Subtle is not a word you can associate with Midnight Meat Train. It has no qualms about showing bodies ripped apart, cut open, or the back of people’s heads smashed in. Horror and gore fanatics will have a blast here, at least until the final twist in the end that comes completely out of left field, and right field, and center field.
Bradley Cooper stars as a photographer who slowly unravels a murder plot in the New York subway system. Much of the film is dialogue free, concentrating on shots of Cooper wandering around taking photos. The slowly unraveling plot is done mostly for tension and tone, and works. The grim, dark, and gritty photography is perfectly suited to the style.

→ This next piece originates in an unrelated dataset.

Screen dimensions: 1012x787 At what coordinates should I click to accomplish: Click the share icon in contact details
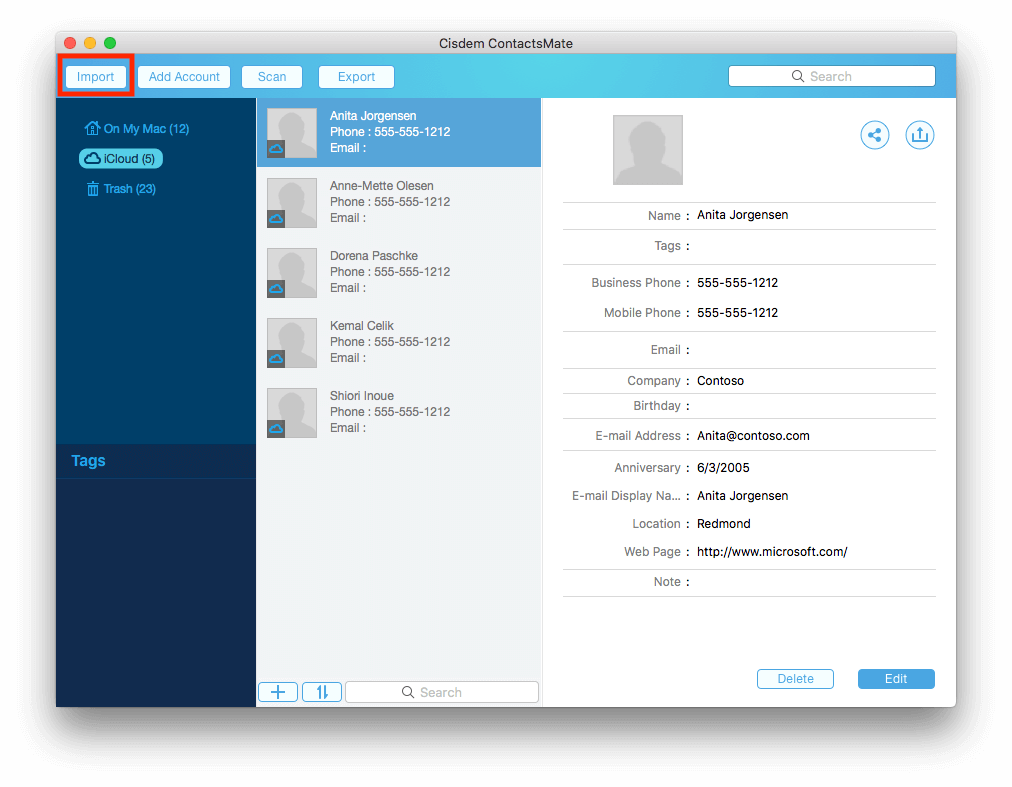coord(875,136)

The show stealer here though is Vinnie Jones, who is the unnamed killer (although credited as Mahogany). His cold stare and ability to not move in the slightest combine for a creepy, eerie, and lack of remorse that never stops being horrific. His kills are amazingly graphic, including a new horror classic involving an eyeball popping from its socket at the viewer.
Ryuhei Kitamura directs with flair, taking his style from previous works like Versus and Godzilla Final Wars. There’s a fantastic spinning camera shot late in the film that goes inside, outside, and around a moving train all during a kinetic fight. It’s a wonderful visual effect and concept.

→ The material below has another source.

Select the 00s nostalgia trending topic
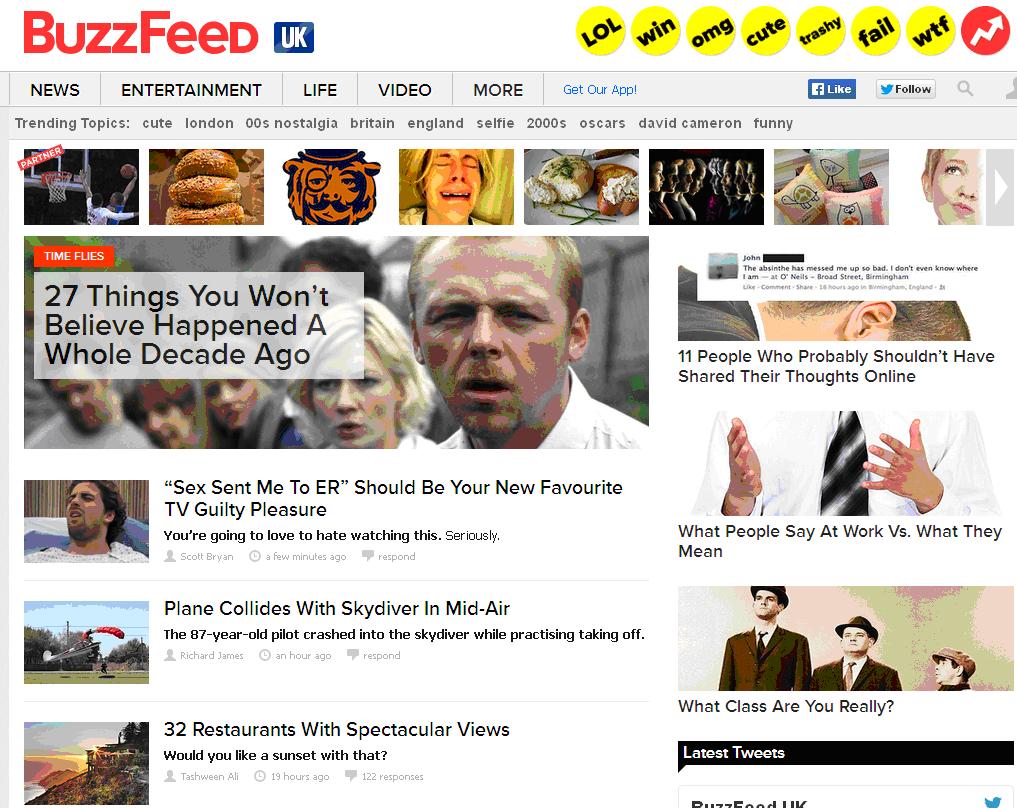Image resolution: width=1017 pixels, height=808 pixels. click(291, 123)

With all of its visual wizardry, Meat Train should carry itself on looks alone. Sadly, the last 10 minutes are completely out of place here. It’s an idea that would work in a simple short story (like the one this film is based on), but in a feature-length film, the concept comes from nowhere and leaves too many questions. The movie almost feels unfinished, as if there is another movie waiting to be discovered after the final frames.
Still, the lead up to that mysterious ending is more than worthwhile. While it may be a simple slasher tale, it’s a well done one. Jones is a classic soulless killer, the type that makes these movies worth your time. Shame about the bizarre ending.

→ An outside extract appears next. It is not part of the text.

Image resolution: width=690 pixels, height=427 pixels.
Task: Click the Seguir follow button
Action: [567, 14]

Gritty and dark, this Blu-ray is fantastic in maintaining the film’s look. Black levels are exceptional, never wavering or losing their depth. Grain sits over the image and is preserved perfectly. Detail is wonderful, cleanly coming through in every frame. A small moment of banding and a very minor instance of aliasing aren’t enough to knock this down from high-end status.
As always, Lionsgate goes the distance with a DTS-HD 7.1 mix. Sound design here is fairly pedestrian, filled mostly with the film’s score. The subway delivers some okay discrete work, but action scenes are limited to the front channels. There are some mild echoes and a bit of ambiance (inside the meat packing plant), yet nothing that stands out or truly delivers in some way to wow the listener. The low end does produce some decent bass, but again, it’s not the best you’ll ever hear.
A commentary by Clive Barker and Ryuhei Kitamura begin a brief selection of extras. Man Behind the Myth is a straightforward piece on Barker, and the longest feature at close to 15 minutes. Mahogany’s Tale focuses on Vinnie Jones briefly at five minutes, while Anatomy of a Murder Scene deals with the behind-the-scenes of the kills. It’s the middle of the road in terms of length at nine minutes. A selection of trailers round off the extras.